Another manga adaptation, titled Magic Artisan Dahlia Wilts No More and illustrated by Megumi Sumikawa, began serialization on Mag Garden's Mag Comi website on April 25, 2019. As of March 2026, the series' individual chapters have been collected into nine tankōbon volumes. In September 2021, Seven Seas Entertainment announced that they licensed the series for English publication.

====Volumes====
=====First series=====

| No. | Japanese release date | Japanese ISBN |
|---|---|---|
| 1 | September 25, 2019 | 978-4-04-108681-0 |
| 2 | July 21, 2020 | 978-4-04-109729-8 |

=====Second series=====

| No. | Original release date | Original ISBN | English release date | English ISBN |
|---|---|---|---|---|
| 1 | September 25, 2019 | 978-4-80-000897-8 | April 19, 2022 | 978-1-63-858199-4 |
| 2 | February 25, 2020 | 978-4-80-000943-2 | July 5, 2022 | 978-1-63-858341-7 |
| 3 | January 9, 2021 | 978-4-80-001043-8 | October 11, 2022 | 978-1-63-858718-7 |
| 4 | October 25, 2021 | 978-4-80-001141-1 978-4-80-001136-7 (SE) | February 28, 2023 | 978-1-63-858968-6 |
| 5 | September 9, 2022 | 978-4-80-001242-5 | August 22, 2023 | 978-1-68579-570-2 |
| 6 | August 31, 2023 | 978-4-80-001364-4 | September 17, 2024 | 979-8-88843-368-3 |
| 7 | July 10, 2024 | 978-4-80-001470-2 978-4-80-001467-2 (SE) | March 18, 2025 | 979-8-89373-264-1 |
| 8 | May 10, 2025 | 978-4-80-001595-2 | March 31, 2026 | 979-8-89561-688-8 |
| 9 | March 10, 2026 | 978-4-80-001714-7 | — | — |

====Spin-offs====
=====Lucia and the Loom=====
A manga adaptation of the spin-off series Lucia and the Loom: Weaving Her Way to Happiness (服飾師ルチアはあきらめない ～今日から始める幸服計画～, Fukushoku-shi Lucia wa Akiramenai ~Kyou kara Hajimeru Koufuku Keikaku~) began serialization on Frontier Works' FW Comics Alter website on February 18, 2022, with Kine Usuto illustrating. The first tankōbon volume was released November 18, 2022. The series' individual chapters have been collected into five volumes as of July 2025.
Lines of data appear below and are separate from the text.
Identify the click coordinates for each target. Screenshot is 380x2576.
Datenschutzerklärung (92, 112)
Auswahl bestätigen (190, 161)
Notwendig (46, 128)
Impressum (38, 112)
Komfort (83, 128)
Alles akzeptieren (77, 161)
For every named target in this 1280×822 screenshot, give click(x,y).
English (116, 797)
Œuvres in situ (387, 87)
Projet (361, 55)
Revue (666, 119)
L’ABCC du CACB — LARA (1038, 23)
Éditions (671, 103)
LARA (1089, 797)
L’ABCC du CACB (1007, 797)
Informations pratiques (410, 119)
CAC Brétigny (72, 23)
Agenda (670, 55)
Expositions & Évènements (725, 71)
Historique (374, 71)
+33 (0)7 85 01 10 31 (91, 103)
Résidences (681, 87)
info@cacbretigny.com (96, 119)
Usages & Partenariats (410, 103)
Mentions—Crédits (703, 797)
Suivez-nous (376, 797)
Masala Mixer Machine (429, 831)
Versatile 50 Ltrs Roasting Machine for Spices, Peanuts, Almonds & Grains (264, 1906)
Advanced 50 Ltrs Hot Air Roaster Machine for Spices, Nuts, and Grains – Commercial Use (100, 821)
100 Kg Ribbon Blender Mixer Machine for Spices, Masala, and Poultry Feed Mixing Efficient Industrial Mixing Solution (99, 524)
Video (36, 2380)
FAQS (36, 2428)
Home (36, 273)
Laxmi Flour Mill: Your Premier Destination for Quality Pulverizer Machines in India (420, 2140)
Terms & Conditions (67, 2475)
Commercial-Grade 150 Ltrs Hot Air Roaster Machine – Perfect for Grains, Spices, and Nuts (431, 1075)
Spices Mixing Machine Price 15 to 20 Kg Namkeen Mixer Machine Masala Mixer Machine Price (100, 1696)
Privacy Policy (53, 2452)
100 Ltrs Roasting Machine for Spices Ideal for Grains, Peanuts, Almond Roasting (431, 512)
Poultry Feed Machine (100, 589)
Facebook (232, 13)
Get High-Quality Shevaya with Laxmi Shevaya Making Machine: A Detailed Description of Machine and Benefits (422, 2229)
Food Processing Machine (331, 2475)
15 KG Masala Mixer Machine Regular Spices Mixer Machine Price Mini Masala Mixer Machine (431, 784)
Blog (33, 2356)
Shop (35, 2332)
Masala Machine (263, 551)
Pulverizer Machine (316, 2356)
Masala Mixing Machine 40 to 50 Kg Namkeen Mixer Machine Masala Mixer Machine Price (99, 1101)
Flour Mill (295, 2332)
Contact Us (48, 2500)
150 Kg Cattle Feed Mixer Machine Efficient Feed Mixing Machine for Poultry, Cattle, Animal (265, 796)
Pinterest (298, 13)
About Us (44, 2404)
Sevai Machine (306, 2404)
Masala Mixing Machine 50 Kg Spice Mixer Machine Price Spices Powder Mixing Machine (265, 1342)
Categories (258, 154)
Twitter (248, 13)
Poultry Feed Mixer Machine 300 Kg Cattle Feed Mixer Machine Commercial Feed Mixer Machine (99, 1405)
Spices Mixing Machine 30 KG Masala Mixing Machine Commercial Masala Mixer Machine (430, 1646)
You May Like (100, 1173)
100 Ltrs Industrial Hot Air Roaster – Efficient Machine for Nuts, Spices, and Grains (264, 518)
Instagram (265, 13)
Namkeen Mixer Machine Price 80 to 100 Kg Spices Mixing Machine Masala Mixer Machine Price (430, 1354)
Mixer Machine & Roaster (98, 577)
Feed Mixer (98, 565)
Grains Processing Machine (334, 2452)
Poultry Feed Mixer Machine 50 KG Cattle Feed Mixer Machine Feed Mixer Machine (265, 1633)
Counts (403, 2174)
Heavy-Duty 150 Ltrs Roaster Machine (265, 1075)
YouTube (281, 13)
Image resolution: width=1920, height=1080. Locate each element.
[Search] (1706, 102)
| No. | Japanese release date | Japanese ISBN |
|---|---|---|
| 1 | November 18, 2022 | 978-4-86657-612-1 |
| 2 | April 18, 2023 | 978-4-86657-646-6 |
| 3 | December 25, 2023 | 978-4-86657-722-7 |
| 4 | July 18, 2024 | 978-4-86657-784-5 |
| 5 | July 18, 2025 | 978-4-86657-843-9 |
| 6 | March 18, 2026 | 978-4-86657-931-3 |

===Anime===
An anime television series adaptation was announced during the 10th anniversary livestream of the MF Books light novel imprint in August 2023. It is produced by Typhoon Graphics and Imagica Infos, directed by Yōsuke Kubo, written by Yuichiro Higashide, character designed by Satomi Kurita, and composed by Kow Otani. The series aired from July 6 to September 21, 2024, on AT-X and other networks. The opening theme song is "Chiisana Tsubomi" (ちいさな蕾) performed by Nako Misaki, while the ending theme song is "Glitter" performed by Marina Horiuchi. Crunchyroll is streaming the series worldwide except Asia.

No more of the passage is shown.